**Problem to work on**
Pick out each line in the rows below that contains the word "should", and copy those lines.

**Records supplied**

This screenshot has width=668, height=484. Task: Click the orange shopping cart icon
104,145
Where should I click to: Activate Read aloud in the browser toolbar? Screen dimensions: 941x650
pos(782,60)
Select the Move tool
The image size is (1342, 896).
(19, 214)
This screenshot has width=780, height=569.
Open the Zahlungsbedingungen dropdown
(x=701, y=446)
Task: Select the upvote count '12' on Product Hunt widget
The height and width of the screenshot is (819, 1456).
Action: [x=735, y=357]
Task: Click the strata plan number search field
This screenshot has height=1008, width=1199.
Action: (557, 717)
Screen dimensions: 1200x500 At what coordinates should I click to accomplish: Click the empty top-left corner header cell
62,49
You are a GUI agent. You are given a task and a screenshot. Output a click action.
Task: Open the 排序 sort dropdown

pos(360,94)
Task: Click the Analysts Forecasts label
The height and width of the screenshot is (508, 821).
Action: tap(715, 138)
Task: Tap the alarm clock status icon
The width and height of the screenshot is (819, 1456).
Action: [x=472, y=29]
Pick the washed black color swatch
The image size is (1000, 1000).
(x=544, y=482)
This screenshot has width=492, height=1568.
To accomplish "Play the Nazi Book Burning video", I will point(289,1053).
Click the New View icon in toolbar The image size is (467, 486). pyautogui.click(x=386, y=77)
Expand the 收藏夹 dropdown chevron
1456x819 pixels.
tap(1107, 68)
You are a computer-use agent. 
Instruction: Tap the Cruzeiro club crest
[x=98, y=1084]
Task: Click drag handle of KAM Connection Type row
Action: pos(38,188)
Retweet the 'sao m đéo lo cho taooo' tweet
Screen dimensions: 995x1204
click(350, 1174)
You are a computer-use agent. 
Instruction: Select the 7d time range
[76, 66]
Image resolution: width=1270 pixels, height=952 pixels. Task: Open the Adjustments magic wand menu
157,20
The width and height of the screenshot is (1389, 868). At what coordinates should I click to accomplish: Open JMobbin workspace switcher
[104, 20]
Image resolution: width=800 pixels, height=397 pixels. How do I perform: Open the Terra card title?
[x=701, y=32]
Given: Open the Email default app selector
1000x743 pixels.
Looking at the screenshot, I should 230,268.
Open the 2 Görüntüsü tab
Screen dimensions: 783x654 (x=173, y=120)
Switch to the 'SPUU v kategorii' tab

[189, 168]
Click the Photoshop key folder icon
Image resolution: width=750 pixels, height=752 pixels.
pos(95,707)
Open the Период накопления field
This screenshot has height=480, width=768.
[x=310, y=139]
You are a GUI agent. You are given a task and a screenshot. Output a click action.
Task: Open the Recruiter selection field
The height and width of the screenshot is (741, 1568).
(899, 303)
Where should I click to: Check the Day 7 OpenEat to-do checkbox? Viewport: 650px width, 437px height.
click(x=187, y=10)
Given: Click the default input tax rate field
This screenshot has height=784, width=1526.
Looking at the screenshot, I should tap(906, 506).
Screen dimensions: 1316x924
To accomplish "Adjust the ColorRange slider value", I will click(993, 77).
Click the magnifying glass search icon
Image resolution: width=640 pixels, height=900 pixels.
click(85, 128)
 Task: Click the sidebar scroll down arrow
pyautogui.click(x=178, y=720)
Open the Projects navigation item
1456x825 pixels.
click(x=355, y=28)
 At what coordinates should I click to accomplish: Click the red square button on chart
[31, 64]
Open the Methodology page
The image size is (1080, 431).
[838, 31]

**Final result**
Where should I click to: Activate Read aloud in the browser toolbar? Screen dimensions: 941x650
Screen dimensions: 1200x500 At what coordinates should I click to accomplish: Click the empty top-left corner header cell
The width and height of the screenshot is (1389, 868). At what coordinates should I click to accomplish: Open JMobbin workspace switcher
Looking at the screenshot, I should 230,268.
Where should I click to: Check the Day 7 OpenEat to-do checkbox? Viewport: 650px width, 437px height.
Looking at the screenshot, I should tap(906, 506).
 At what coordinates should I click to accomplish: Click the red square button on chart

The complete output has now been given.